- **WHAT YOU WILL DO**
Copy each line of the data below in which the word "agent" can be found.

- **MATERIAL SHOWN**
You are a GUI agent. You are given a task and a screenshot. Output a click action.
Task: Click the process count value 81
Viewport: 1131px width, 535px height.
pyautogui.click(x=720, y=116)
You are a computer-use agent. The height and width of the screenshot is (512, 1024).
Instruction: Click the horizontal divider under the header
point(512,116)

* * *

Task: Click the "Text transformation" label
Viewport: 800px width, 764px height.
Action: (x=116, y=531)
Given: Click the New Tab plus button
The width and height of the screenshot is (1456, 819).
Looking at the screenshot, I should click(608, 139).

- **TASK RESPONSE**
You are a GUI agent. You are given a task and a screenshot. Output a click action.
You are a computer-use agent. The height and width of the screenshot is (512, 1024).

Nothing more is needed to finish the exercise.